PACAP-38 related modulation of the cranial parasympathetic projection: A novel mechanism and therapeutic target in severe primary headache.

Abstract

Little is known of how cranial autonomic symptoms (CAS) in cluster headache and migraine may contribute to their severe headache phenotype. This strong association suggests the involvement of the cranial parasympathetic efferent pathway. To investigate its contribution, we studied the role of pituitary adenylate cyclase activating polypeptide-38 (PACAP-38), a potent sensory and parasympathetic neuropeptide, in modulating pre- and post-ganglionic cranial parasympathetic projectionneurons, and their influence on headache-related trigeminal-autonomic responses. Using PACAP-38 and PACAP-38 responsive receptor antagonists, electrophysiological, behavioural and facial neurovascular-blood flow was measured in rats to probe trigeminal- and parasympathetic-neuronal, periorbital thresholds and cranial-autonomic outcomes, as they relate to primary headaches.
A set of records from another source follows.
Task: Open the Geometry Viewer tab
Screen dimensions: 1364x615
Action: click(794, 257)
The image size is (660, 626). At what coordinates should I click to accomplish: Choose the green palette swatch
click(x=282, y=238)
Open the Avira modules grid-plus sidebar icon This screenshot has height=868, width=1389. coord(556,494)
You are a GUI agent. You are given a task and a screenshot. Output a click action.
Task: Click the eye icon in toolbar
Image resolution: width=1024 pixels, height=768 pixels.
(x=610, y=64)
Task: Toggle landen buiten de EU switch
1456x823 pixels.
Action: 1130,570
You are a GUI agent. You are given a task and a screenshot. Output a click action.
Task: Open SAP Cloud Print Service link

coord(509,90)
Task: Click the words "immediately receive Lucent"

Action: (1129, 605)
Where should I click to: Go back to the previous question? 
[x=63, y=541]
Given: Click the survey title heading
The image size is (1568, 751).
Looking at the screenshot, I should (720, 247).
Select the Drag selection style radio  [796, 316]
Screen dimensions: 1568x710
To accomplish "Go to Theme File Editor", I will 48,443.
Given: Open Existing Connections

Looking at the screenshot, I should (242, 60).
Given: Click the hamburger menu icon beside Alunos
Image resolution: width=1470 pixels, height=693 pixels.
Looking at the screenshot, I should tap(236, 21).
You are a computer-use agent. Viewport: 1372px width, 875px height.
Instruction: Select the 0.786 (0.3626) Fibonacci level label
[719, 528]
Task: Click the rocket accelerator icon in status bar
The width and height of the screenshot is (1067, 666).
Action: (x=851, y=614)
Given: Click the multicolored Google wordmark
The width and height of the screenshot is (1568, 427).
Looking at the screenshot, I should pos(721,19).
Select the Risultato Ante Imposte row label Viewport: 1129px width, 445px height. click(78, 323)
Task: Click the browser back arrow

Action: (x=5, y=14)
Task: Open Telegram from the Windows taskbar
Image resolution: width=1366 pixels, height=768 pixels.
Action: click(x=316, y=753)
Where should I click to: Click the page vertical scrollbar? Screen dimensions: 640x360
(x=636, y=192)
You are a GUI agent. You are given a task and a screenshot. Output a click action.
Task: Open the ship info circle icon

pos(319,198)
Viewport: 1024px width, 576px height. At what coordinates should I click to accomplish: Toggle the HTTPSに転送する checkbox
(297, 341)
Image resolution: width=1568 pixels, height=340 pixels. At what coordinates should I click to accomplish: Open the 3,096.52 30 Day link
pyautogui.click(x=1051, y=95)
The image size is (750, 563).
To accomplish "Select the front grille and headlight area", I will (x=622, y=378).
Sumatriptan attenuated the development of PACAP-38 mediated activation and sensitization of trigeminocervical neurons and related periorbital allodynia. PACAP-38 also caused activation and enhanced responses of dural-responsive pre-ganglionic pontine-superior salivatory parasympathetic neurons. Further, the PACAP-38 responsive receptor antagonists dissected a role of VPAC1 and PAC1 receptors in attenuating cranial-autonomic and trigeminal-neuronal responses to activation of the cranial parasympathetic projection, which requires post-ganglionic parasympathetic neurotransmission. Given the prevailing view that sumatriptan acts to some degree via a peripheral mechanism, our data support that PACAP-38 mediated receptor activation modulates headache-related cranial-autonomic and trigeminovascular responses via peripheral and central components of the cranial parasympathetic projection. This provides a mechanistic rationale for the association of CAS with more severe headache phenotypes in cluster headache and migraine, and supports the cranial parasympathetic projection as a potential novel locus for treatment by selectively targeting PACAP-38 or PACAP-38 responsive VPAC1 /PAC1 receptors.